India's information technology sector saw heavy selling on Friday, with the Nifty IT index dropping 2.4%. This ended a six-day winning streak and marked the index's biggest daily fall in weeks. The decline happened even as broader Indian markets like the Sensex and Nifty moved higher, showing a clear shift in investor focus. Investors are moving money from IT firms, which rely on exports, to sectors expected to benefit more directly from India's domestic economic growth and improving economic conditions. This shift boosted financial stocks, with ICICI Bank and State Bank of India gaining 2-3%, while auto and realty sectors also saw positive movement.

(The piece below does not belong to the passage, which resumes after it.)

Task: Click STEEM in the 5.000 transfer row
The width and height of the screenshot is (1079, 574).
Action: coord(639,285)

Global Worries and Margin Pressure Hit IT Giants

Leading IT companies led the downturn. Tata Consultancy Services (TCS) shares fell nearly 3%, Infosys dropped over 3%, and HCL Technologies declined more than 2%. Mid-tier companies like LTIMindtree also saw selling pressure, down about 2.6%. This weakness comes despite recent rebounds in IT stocks, which were boosted by hopes for strong March quarter earnings and a weaker rupee. However, a cautious outlook remains, as analysts await more clarity from upcoming earnings. TCS, with a market capitalization of approximately $110 billion as of April 9, 2026, reported a Q4 FY26 net profit increase of 12% to ₹13,718 crore, with revenue rising 10% to ₹70,698 crore. Yet, its year-to-date stock performance showed a decline of around 20%. Infosys, valued at about $58.32 billion as of April 9, 2026, has a consensus analyst rating of 'Hold' with an average 12-month price target implying moderate upside. HCL Technologies, with a market cap around $42.93 billion as of April 2026, also faced selling pressure. The sector's heavy reliance on North American and European markets makes it sensitive to global economic slowdowns and potential cuts in IT spending by clients there.

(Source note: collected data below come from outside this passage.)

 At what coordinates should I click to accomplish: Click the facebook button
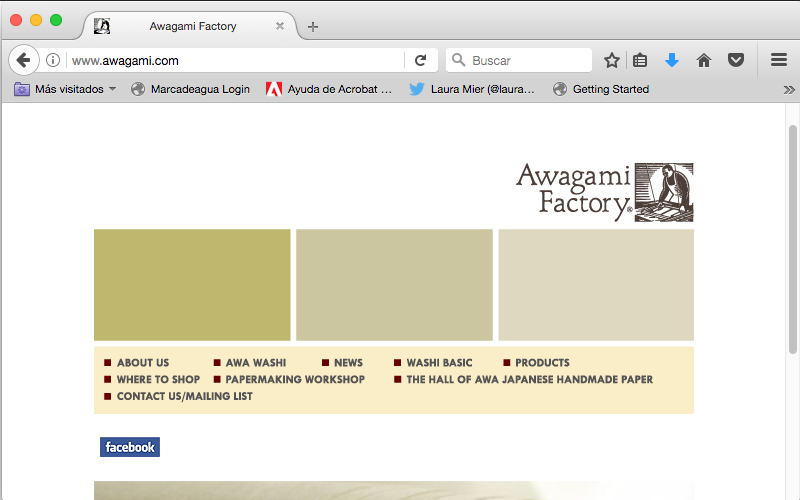(130, 447)
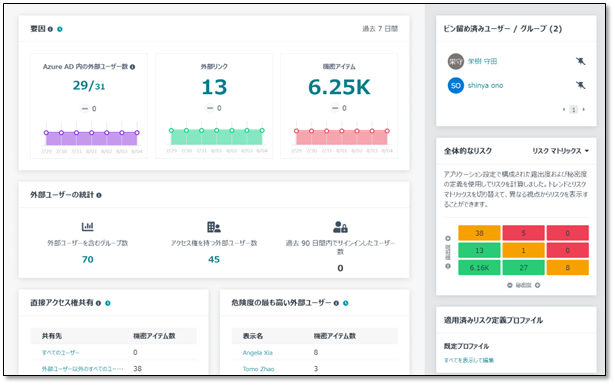Click info icon beside Azure AD external users
This screenshot has width=615, height=385.
[133, 67]
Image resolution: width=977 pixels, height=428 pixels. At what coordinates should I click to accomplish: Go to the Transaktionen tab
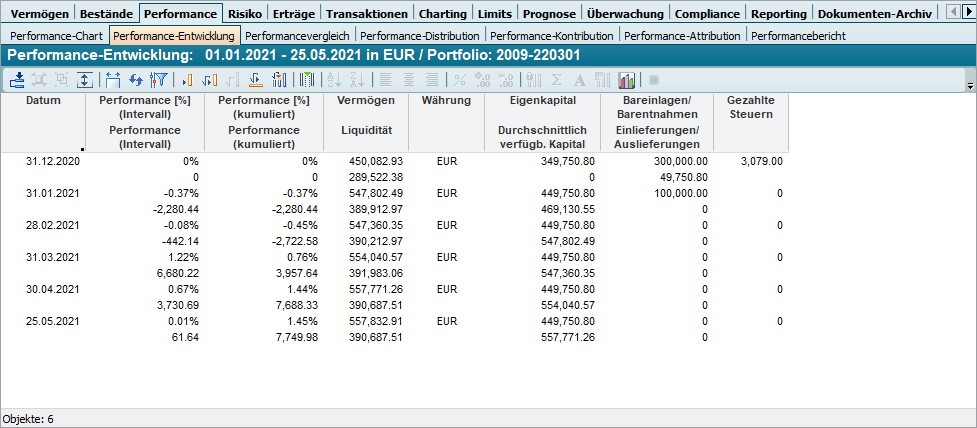367,14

Financial Sector Shines on Domestic Growth Prospects

In contrast to IT's slide, financial and banking stocks showed strength and drew significant investor interest. State Bank of India (SBI) recently surpassed ICICI Bank as India's second-largest lender by market capitalization in the January-March quarter of 2026, with SBI's market cap reaching ₹9,04,047 crore even with a small 0.3% dip. ICICI Bank, valued around $101.40 billion as of April 2026, saw a sharper correction of over 10% in the same period. Still, ICICI Bank has strong analyst backing, with 49 out of 51 analysts rating it a 'buy' and setting ambitious price targets. Analysts forecast stable Net Interest Margins (NIMs) for the banking sector, with SBI highlighted for its steady performance. Bajaj Finance, a leading Non-Banking Financial Company (NBFC), also performed well, with a market capitalization exceeding ₹5.61 trillion as of April 9, 2026, and analysts recommending 'Buy'. The sector's appeal is boosted by promising domestic credit growth and stable leadership, such as the extension of ICICI Bank's CEO until October 2028, removing a key concern.

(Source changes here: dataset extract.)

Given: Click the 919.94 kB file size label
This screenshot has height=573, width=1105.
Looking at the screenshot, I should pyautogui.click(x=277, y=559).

Why IT Stocks Are Losing Investor Favor

This investor rotation highlights key challenges for the IT sector. Global economic worries, including Middle East tensions, are pressuring markets broadly. However, IT firms are especially vulnerable due to their reliance on exports, making them susceptible to slowdowns in the US and Europe. Rising wage inflation and the need to show clear returns on AI investments add further complexity. While financial institutions benefit from strong domestic growth outlooks and positive analyst views, IT companies face tougher questions about maintaining growth and profit margins amid changing global demand. Foreign investors further pressured growth sectors like IT by selling $10.8 billion in Indian equities by March 18, 2026, as global risk appetite shifted. Lowered expectations for US Federal Reserve rate cuts also dampen IT sector optimism, which had hoped lower borrowing costs would spur corporate IT spending.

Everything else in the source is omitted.